All lines from the one that has "The height and" onward to the end of the records below are to be returned exactly; pictures are to be skipped.

===== SUPPLIED DATA

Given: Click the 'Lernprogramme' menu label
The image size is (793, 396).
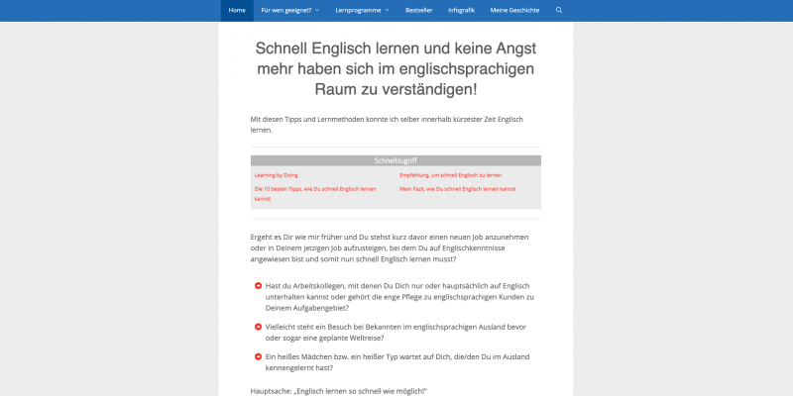Looking at the screenshot, I should pos(357,10).
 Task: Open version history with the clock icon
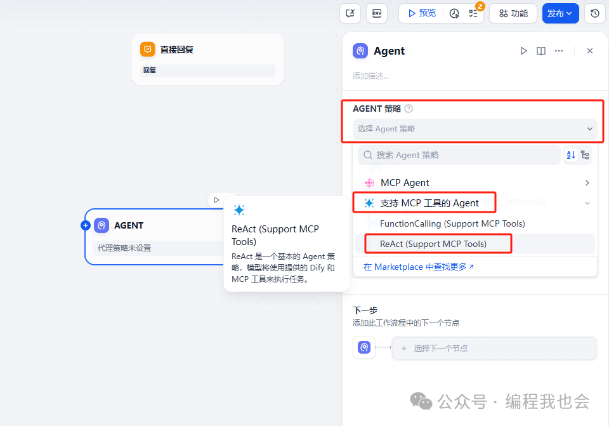pos(595,13)

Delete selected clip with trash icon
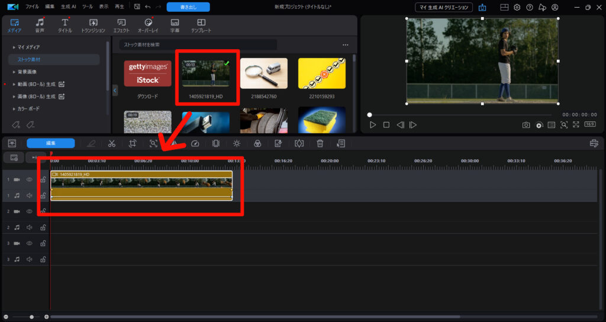point(320,143)
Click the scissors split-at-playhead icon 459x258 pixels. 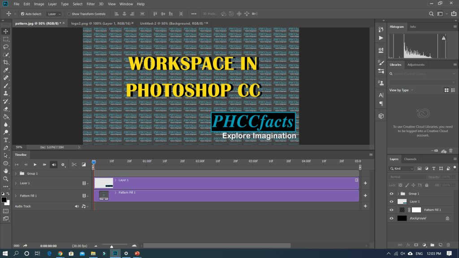(x=74, y=164)
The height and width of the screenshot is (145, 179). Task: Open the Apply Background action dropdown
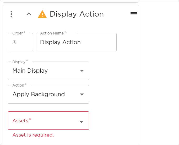[48, 94]
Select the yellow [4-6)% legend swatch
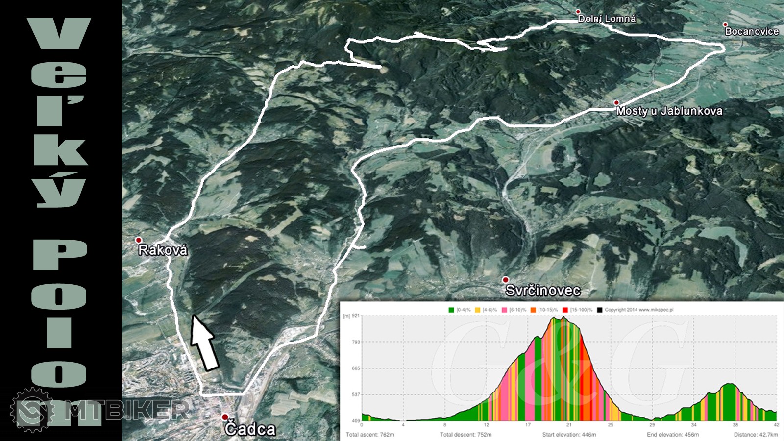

==========

**TASK ANSWER**:
The height and width of the screenshot is (145, 179). Task: Open the Apply Background action dropdown
[48, 94]
Select the yellow [4-6)% legend swatch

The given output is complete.